* Text excerpt
..............................
Debian does not provide any means of notification of new package uploads (that I'm aware of) apart from their tracker. It would be nice if they offered e.g. a webhook service.

Perhaps a polling GitHub action could be an acceptable substitute for a mail service?

I have polling as a fallback mechanism, for when the e-mail notification fails. But that would be something like every four hours. I could poll Debian more frequently, but it would be abusive to poll them, say, every five minutes. Anywhere in that range, you have a tension between (1) checking more frequently, reducing average turnaround time on updates, but using more resources, and (2) checking less frequently, being more "polite" and parsimonious, but updates (including urgent security updates) take longer to go out.

Is it better to have to deal with that tradeoff, than a new element of infrastructure?

Bear in mind, this has worked remarkably well in my production setup. For example, Debian recently released version 123.0.6312.105-2 of their sid/unstable Chromium package. I received the source-accepted e-mail from their tracker this past Sunday at 18:47 UTC. My automation kicked in, uploaded the Ubuntu-converted package to Launchpad, and I got the e-mail notice of Ubuntu's package acceptance (which comes in well after the upload is complete) at 19:27 UTC.

Note that, for non-security uploads, Debian's builds start after the acceptance notice goes out (I download the source package from their incoming server that is used by the build nodes, not the regular package repos). Meaning, my package started building while Debian's builds were in progress. That's the kind of rapid response that I aspired to, and that I am advocating here.

(It doesn't always happen, of course, but that's generally down to the Debian-to-Ubuntu conversion breaking. Then I have to go in, and fix it, and sometimes that takes more effort/time than others. It's a contigency for which no automated solution exists.)

from ungoogled-chromium-debian.

PF4Public avatar PF4Public commented on August 28, 2024

Is it better to have to deal with that tradeoff, than a new element of infrastructure?

I'd say "yes". We already poll googleapis in main repo every hour without significant hurdles: https://github.com/ungoogled-software/ungoogled-chromium/blob/master/.github/workflows/new_version_check.yml

That's the kind of rapid response that I aspired to

That's understandable, but much longer delay would be also acceptable here.

from ungoogled-chromium-debian.

iskunk avatar iskunk commented on August 28, 2024

Polling Google is a whole different ballgame. Every five minutes would be fine then. It's an issue with Debian because they're a shoestring operation.

I can leave out the e-mail portion, but I don't understand the reluctance to making such an easy optimization.

from ungoogled-chromium-debian.
..............................
* Data block
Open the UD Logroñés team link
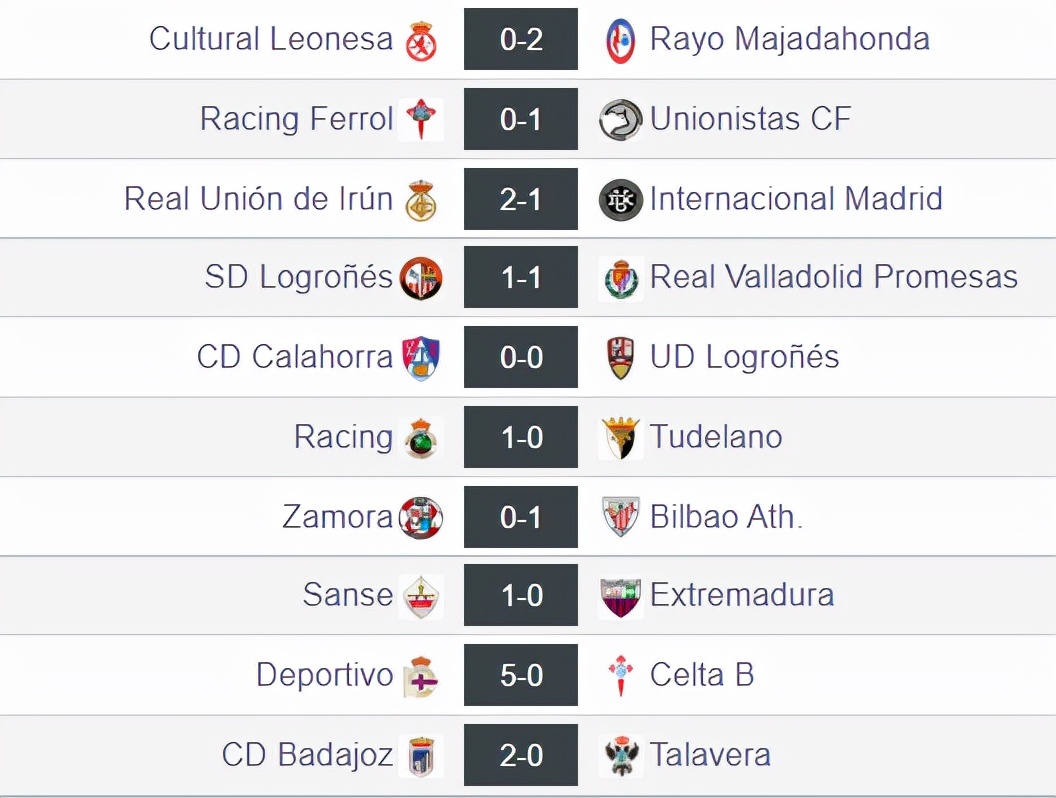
..............................
* Actions to take
- 1) From the forum thread on Debian upload notifications, reproduce verbatim the stretch from "Polling Google is" through "a shoestring operation.".
- 2) Carry on the forum thread about Debian upload notifications from the point at which it ends.

* Answers below
- 1)
Polling Google is a whole different ballgame. Every five minutes would be fine then. It's an issue with Debian because they're a shoestring operation.

- 2)
PF4Public avatar PF4Public commented on August 28, 2024

I don't understand the reluctance to making such an easy optimization.

Mainly the bus factor that arises from the need to register at some third-party service.

from ungoogled-chromium-debian.

iskunk avatar iskunk commented on August 28, 2024

Mainly the bus factor that arises from the need to register at some third-party service.

Nothing requires that one person hang onto the login credentials. That could be stored as a secret, or maybe some kind of private area accessible only to org members. (I'm not clear on what GitHub provides in this vein.)

Anyway, I've been digging into the GitHub Workflows docs, and experimenting. (This is something I need to learn anyway for work, so it's a useful exercise.) There are a few problems with the polling approach particular to GitHub:

  • From their doc: "In a public repository, scheduled workflows are automatically disabled when no repository activity has occurred in 60 days."

    This repo can easily go that long without being touched, given how the automation is being designed to minimize intervention. GitHub is clearly not amenable to the "set and forget" kind of cron job.

  • Speaking of cron, that is apparently the only syntax GitHub supports for scheduling the workflow. I'd want this to run (say) every three hours, and I don't care when within that three-hour window it runs, as long as over time the interval averages out. But because of the cron syntax, I can't express that margin of flexibility; I have to choose a specific minute when to run.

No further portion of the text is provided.